Source data
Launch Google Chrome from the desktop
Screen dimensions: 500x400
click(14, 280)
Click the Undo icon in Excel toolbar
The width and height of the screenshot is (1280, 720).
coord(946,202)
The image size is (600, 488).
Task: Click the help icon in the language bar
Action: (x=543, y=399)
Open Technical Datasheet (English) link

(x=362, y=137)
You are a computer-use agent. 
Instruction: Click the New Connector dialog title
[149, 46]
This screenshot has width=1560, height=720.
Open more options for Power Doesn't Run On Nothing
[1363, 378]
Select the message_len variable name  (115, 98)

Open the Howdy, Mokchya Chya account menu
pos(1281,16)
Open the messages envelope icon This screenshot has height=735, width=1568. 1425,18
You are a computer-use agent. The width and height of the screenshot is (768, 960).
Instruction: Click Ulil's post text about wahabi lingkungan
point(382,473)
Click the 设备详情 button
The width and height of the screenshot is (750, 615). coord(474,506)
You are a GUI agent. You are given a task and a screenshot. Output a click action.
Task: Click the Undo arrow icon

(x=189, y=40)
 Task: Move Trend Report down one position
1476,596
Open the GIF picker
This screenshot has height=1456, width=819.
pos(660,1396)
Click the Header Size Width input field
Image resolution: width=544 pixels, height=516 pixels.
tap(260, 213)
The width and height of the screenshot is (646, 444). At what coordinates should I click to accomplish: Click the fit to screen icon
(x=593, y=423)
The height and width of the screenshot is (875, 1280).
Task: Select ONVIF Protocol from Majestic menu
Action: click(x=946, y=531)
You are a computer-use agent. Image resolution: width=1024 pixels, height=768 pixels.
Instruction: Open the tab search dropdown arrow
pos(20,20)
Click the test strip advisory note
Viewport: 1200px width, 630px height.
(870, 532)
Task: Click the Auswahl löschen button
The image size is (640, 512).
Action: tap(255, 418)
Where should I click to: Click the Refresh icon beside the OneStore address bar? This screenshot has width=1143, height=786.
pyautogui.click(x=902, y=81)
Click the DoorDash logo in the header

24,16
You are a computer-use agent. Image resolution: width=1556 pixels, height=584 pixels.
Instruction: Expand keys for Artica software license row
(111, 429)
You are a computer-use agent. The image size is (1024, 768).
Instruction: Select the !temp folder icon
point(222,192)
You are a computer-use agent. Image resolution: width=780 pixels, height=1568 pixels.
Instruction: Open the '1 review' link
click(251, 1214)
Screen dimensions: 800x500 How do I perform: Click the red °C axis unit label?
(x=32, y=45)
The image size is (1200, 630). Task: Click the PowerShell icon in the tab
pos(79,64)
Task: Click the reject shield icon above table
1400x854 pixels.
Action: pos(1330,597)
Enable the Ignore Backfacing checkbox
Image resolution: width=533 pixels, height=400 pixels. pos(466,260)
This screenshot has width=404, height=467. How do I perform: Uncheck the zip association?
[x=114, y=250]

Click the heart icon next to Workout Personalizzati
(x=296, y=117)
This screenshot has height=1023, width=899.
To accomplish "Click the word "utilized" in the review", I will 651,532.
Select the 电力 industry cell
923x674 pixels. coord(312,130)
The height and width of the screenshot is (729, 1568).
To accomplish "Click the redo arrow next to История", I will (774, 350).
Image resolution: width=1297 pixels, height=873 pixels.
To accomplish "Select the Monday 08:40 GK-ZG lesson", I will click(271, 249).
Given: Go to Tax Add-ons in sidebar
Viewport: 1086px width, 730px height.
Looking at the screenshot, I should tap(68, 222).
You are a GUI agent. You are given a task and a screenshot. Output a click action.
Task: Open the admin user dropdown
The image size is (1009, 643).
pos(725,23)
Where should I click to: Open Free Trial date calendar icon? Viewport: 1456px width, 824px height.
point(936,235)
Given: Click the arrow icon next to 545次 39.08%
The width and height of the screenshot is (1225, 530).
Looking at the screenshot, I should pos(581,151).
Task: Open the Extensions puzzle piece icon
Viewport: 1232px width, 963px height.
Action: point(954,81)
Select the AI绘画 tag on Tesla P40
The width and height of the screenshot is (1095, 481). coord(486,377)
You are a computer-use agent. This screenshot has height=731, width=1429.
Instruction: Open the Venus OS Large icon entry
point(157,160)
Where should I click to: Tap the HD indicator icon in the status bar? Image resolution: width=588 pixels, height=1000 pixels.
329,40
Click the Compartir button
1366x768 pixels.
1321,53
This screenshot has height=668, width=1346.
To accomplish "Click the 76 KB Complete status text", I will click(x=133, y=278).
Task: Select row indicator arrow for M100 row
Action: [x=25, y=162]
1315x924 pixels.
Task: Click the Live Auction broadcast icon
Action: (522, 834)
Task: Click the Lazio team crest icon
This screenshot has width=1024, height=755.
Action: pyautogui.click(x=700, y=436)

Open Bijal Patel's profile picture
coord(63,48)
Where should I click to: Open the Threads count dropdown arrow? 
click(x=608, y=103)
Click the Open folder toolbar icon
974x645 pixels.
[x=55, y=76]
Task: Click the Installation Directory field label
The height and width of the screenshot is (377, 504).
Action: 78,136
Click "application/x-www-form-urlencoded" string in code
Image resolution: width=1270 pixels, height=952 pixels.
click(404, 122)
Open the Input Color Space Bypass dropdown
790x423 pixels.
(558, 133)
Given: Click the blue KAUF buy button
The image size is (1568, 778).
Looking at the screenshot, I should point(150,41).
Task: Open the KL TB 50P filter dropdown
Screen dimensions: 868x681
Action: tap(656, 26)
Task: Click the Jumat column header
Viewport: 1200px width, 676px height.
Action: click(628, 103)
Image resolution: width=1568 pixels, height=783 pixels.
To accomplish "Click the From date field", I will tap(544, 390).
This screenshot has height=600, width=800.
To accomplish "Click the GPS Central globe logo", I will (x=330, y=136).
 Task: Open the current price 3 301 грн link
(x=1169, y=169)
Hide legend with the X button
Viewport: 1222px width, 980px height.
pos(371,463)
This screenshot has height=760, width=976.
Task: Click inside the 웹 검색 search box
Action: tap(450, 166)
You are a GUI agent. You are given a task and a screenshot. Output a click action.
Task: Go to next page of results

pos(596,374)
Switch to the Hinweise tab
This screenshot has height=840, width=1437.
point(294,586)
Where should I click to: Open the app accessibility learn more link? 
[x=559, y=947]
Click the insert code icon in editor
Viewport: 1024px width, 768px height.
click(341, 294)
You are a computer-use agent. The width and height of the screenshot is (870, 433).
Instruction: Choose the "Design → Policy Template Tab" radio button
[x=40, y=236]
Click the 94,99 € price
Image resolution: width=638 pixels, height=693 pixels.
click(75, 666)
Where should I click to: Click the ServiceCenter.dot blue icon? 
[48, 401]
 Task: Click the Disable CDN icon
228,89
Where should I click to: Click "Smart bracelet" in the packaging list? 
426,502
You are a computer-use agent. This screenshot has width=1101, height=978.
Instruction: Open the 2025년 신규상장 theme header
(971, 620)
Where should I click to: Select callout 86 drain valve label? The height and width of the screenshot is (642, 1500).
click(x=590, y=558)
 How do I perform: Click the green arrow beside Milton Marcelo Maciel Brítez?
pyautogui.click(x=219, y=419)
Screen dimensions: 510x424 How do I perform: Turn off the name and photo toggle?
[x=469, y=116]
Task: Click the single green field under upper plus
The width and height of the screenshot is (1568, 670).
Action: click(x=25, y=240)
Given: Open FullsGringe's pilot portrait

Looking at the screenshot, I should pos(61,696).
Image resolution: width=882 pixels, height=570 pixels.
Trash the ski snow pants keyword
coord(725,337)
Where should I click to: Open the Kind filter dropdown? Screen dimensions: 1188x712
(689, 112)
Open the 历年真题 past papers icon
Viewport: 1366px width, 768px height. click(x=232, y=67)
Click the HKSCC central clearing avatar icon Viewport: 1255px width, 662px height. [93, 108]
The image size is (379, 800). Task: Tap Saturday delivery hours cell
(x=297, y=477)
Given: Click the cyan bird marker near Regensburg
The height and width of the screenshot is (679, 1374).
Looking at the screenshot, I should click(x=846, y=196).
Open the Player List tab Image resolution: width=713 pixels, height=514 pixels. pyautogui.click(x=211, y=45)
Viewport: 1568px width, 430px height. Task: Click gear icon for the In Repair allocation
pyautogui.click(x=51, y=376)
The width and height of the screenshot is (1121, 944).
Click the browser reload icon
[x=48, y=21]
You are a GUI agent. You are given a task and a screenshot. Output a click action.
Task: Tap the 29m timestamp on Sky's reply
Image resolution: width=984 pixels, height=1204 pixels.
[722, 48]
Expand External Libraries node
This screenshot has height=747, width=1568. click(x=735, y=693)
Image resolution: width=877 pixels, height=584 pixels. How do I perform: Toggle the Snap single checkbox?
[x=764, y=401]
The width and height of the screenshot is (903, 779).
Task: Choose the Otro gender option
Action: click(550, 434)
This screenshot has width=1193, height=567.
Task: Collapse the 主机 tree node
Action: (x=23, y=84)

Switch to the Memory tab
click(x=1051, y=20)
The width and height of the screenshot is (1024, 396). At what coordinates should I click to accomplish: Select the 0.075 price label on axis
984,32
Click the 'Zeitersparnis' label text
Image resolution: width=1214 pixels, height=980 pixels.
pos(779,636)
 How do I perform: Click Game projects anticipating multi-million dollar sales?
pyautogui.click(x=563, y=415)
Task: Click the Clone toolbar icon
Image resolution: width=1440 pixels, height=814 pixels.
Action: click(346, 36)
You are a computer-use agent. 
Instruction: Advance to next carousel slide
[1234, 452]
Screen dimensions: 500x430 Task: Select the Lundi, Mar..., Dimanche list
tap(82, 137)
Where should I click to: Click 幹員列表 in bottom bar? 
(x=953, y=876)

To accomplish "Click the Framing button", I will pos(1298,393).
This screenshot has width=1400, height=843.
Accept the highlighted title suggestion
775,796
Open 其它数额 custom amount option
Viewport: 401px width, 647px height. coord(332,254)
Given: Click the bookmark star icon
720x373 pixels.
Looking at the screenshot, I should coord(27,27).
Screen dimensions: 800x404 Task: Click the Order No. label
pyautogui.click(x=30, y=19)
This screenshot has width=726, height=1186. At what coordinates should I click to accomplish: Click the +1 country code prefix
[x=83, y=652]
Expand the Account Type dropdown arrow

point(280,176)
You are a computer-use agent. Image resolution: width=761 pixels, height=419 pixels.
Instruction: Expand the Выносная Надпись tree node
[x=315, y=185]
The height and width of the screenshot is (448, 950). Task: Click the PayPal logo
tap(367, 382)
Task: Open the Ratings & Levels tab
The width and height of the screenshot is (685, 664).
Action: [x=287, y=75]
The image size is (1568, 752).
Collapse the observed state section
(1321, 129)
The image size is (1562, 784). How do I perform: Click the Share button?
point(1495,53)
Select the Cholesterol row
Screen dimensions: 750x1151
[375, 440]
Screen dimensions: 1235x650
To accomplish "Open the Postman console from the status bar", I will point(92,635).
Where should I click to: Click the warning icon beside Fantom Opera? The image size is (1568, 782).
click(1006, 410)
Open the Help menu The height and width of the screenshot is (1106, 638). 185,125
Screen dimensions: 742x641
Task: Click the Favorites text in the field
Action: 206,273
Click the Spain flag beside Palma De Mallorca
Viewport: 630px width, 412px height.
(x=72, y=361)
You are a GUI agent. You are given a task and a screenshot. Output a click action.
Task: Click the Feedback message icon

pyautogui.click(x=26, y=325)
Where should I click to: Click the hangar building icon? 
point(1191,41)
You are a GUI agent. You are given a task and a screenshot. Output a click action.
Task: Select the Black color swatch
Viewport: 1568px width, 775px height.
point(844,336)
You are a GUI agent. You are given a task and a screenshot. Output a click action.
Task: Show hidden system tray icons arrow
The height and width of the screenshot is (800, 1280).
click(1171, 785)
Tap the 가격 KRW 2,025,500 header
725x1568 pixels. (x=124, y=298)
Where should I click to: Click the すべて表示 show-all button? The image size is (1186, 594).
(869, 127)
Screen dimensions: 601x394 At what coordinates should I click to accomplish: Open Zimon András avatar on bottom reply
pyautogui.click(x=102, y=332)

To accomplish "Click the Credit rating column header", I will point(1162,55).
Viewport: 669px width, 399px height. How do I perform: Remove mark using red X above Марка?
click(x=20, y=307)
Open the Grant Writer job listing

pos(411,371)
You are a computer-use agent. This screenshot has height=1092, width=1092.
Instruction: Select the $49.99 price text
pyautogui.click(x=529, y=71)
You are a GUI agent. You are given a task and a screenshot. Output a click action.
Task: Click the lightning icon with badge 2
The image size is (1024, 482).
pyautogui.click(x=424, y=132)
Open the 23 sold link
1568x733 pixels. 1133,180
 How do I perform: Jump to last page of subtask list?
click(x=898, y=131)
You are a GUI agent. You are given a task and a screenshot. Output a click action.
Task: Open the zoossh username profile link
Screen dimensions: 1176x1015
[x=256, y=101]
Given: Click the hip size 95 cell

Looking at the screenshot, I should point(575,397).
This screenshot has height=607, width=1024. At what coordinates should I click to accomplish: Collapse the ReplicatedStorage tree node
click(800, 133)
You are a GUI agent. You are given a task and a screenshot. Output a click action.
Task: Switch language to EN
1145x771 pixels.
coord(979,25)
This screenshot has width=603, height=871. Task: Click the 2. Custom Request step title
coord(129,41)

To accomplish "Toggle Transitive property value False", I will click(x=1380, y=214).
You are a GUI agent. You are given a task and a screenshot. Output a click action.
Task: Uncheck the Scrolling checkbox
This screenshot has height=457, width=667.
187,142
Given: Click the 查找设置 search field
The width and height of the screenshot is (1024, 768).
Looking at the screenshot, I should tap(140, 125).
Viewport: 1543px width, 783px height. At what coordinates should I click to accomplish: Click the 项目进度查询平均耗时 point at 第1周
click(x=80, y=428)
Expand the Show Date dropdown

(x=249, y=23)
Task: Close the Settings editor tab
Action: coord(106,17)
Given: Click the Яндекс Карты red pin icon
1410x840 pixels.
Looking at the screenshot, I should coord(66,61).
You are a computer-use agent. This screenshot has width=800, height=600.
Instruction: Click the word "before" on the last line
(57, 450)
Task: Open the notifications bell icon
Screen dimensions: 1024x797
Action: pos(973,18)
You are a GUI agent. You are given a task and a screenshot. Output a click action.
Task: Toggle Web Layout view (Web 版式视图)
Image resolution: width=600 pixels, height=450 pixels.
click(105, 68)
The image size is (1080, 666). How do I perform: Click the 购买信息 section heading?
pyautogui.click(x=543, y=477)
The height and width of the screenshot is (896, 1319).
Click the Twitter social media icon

EXERCISE: Please return every line of the records that contains the word "column".

SOLVED PROBLEM:
Task: Click the Jumat column header
To accomplish "Click the Credit rating column header", I will point(1162,55).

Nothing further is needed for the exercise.